Buscando camello

Hace unos días los medios presentaron el avance preliminar de una investigación que ha hecho el centro de estudios DeJusticia para la Procuraduría General de la Nación, con el apoyo financiero del Programa de Derechos Humanos de USAID.

El estudio trata sobre un tema fundamental para el desarrollo del país: el empleo. Las tasas, los niveles de empleo, desempleo y subempleo, y las distintas consecuencias que se generan a raíz de las prácticas de empleadores y empleados.

El estudio —que se publicará formalmente a mediados de noviembre, con muchos más datos e información útil— ha confirmado a un nivel técnico lo que muchos colombianos suponíamos intuitivamente: que no hay un empleo digno y decente en el país. El informe recoge datos contundentes en la materia. Colombia, el país más desigual del hemisferio, ostenta niveles de subempleo muy altos, un bajo número de personas cotizando al régimen de seguridad social y de pensiones, un bajo nivel de sindicalización (ésta ayuda al diálogo social y a generar menos desigualdad) y un alto nivel de inestabilidad laboral.

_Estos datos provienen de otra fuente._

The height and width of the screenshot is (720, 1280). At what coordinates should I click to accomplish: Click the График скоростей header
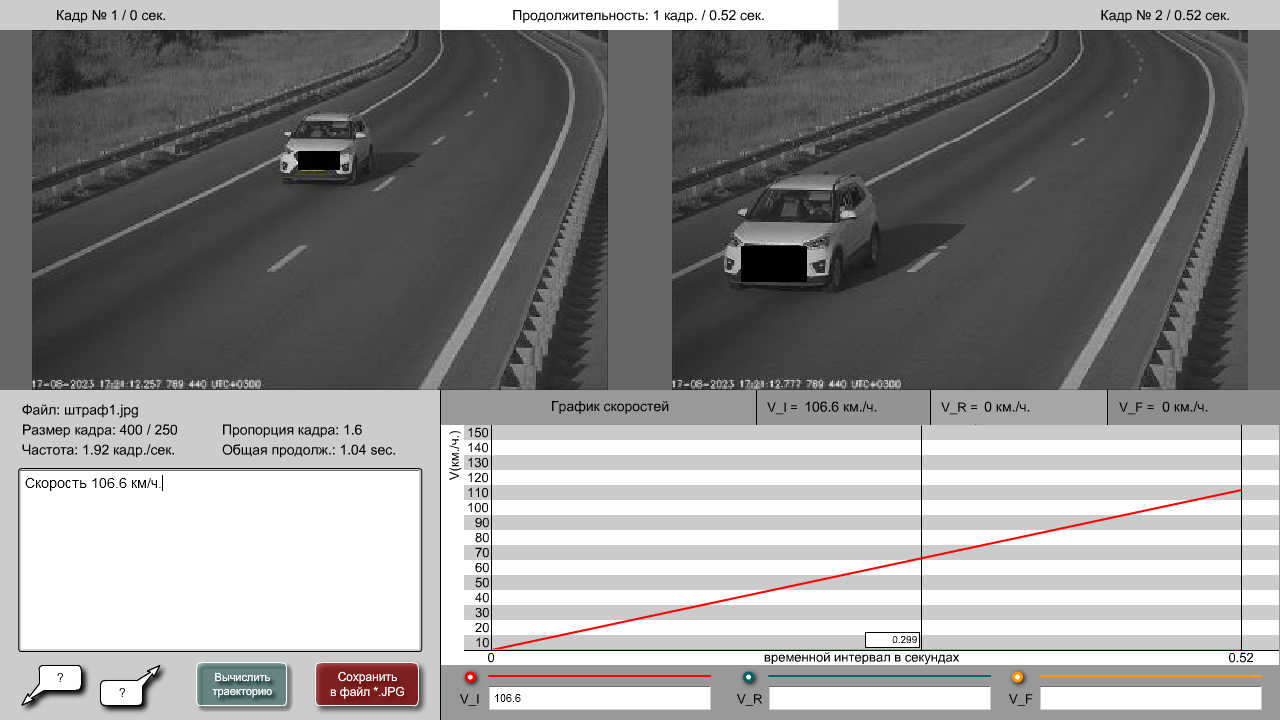tap(609, 407)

El subempleo, esa categoría que convierte de un plumazo a ‘empleados’ en ‘ocupados’, implica que las personas se vean en apuros y se ocupen por cuenta propia, generando así una actividad muy por debajo de los salarios y la seguridad social que la ley y la Constitución establecen, con una contraprestación nada satisfactoria de altas horas de trabajo. Es decir, un tipo de vida precario, por fuera de las aspiraciones de un Estado social de derecho. Una buena parte de los colombianos no cuenta en estos momentos con un empleo digno —igualdad de oportunidades, remuneración mínima vital, estabilidad— ni decente —aspiraciones de los individuos, desarrollo personal, etcétera—. Esto incide, como consecuencia lógica, en que la inequidad y la desigualdad suban de una forma desmedida, multiplicando los problemas usuales que el país ha padecido.

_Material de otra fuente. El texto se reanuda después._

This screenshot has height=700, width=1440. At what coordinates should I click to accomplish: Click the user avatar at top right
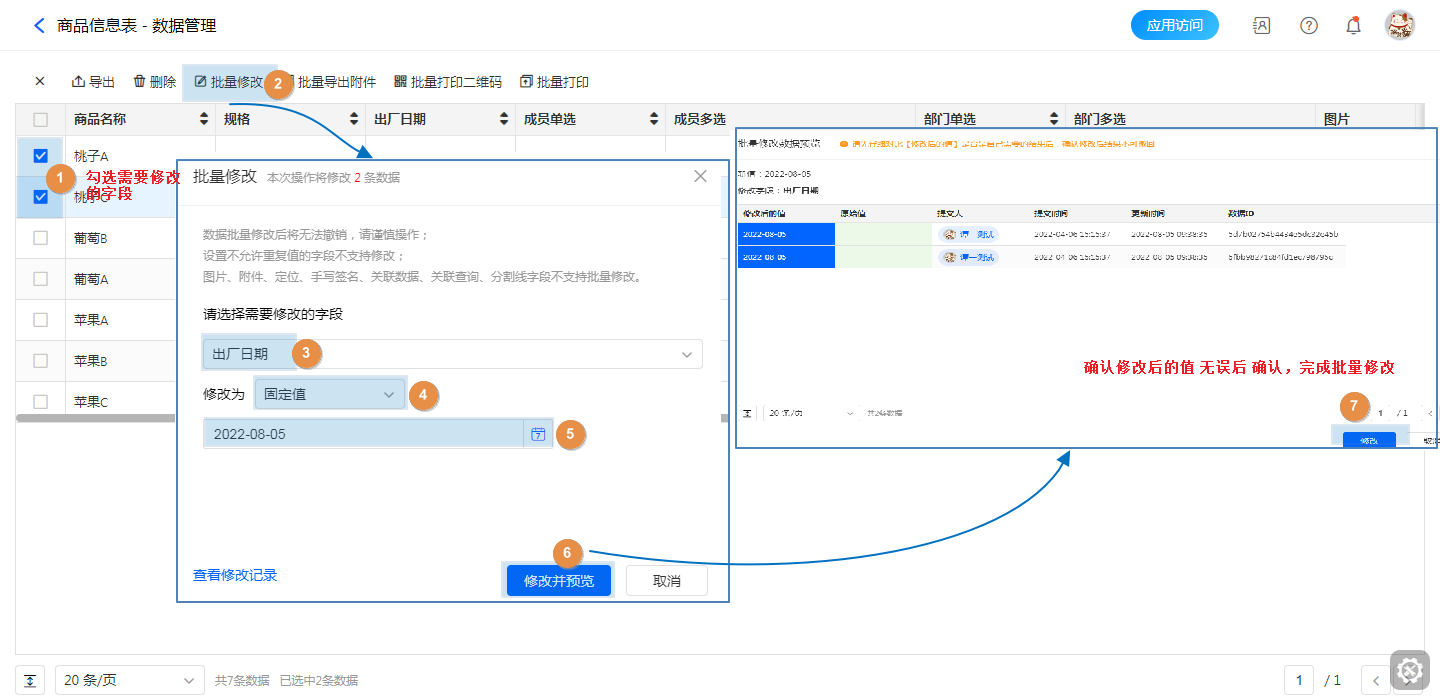click(1399, 26)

Las conclusiones de este informe constituyen un duro golpe, sobre todo para los gobiernos. El crecimiento económico de los últimos años no sirvió, a juicio de los expertos, para frenar esta problemática. El país sí creció a nivel de economía, pero el empleo formal se mantuvo estancado y muchos colombianos (más de la mitad) viven con menos del salario mínimo. Para el Gobierno actual hay un reto que va mucho más allá de obtener la tasa de un dígito que en la medición global se ha trazado como meta.

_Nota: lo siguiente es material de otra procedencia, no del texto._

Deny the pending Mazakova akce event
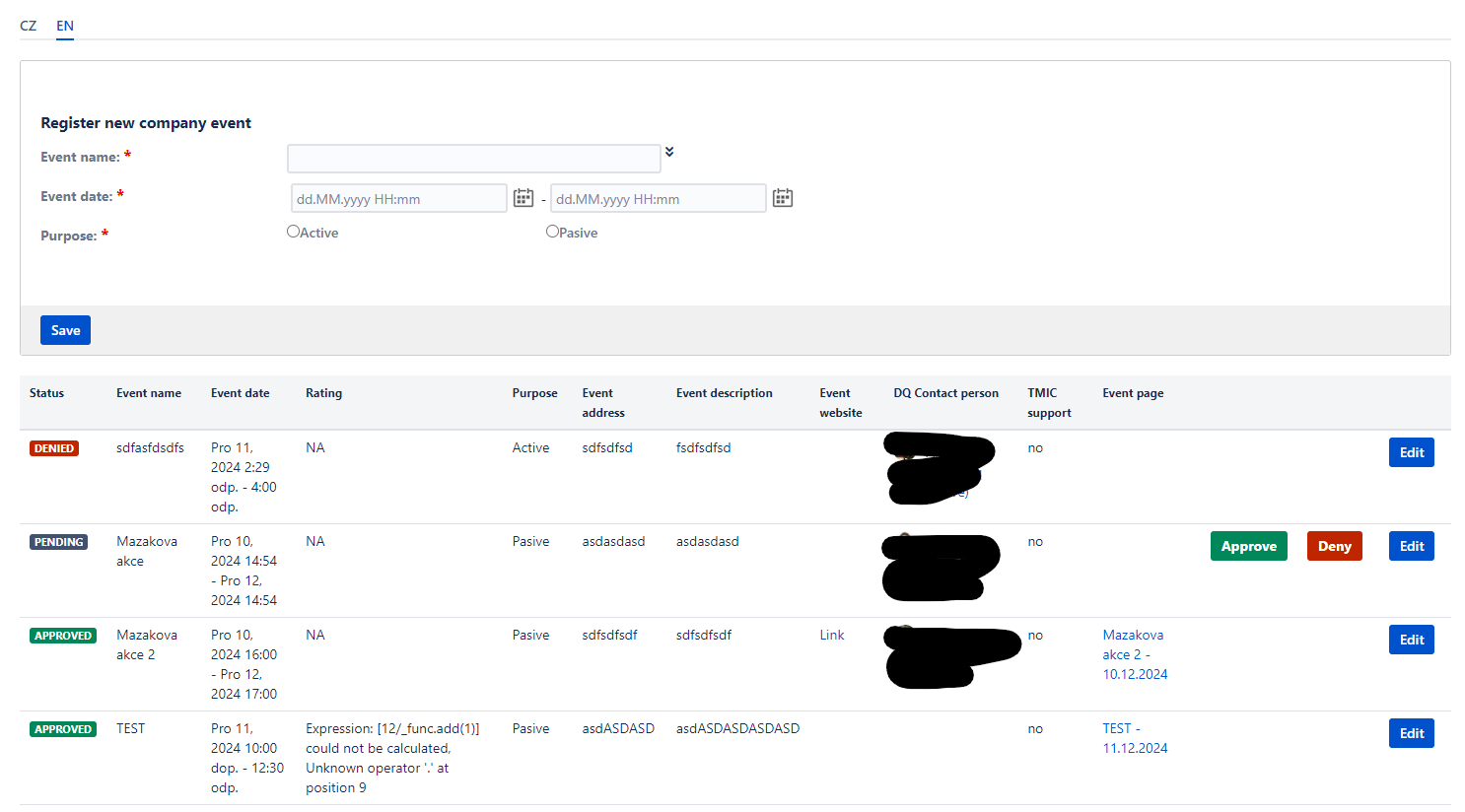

Las propuestas de los expertos son puntuales (al menos las que se han conocido; habrá que esperar el informe completo) y podrían ser atendidas por aquellos que llevan las riendas del juego: poner en el centro de la política macroeconómica el tema de la generación de empleo; un estatuto laboral con flexibilización de las horas de trabajo e inclusión —cualquiera que sea el tipo de contrato— de protección social universal, así como el fortalecimiento del sindicalismo y de la vigilancia de derechos laborales, entre otras.

Estos estudios no deben quedarse en los estantes. No sólo confirman una presunción de los colombianos sino que la recrudecen, y es de esperar que hagan eco en los destinados a diseñar las políticas públicas. Ojalá que las promesas de empleo, así como la focalización de las acciones para reducir la pobreza, y el TLC que se ha ratificado, tengan en cuenta que la ocupación del ser humano en un trabajo ha avanzado durante siglos hacia la legislación que tenemos hoy día. ¿Dónde queda tanta ley sin acción? Una buena pregunta que debe hacerse el Gobierno de cara a solucionar esta grave dificultad.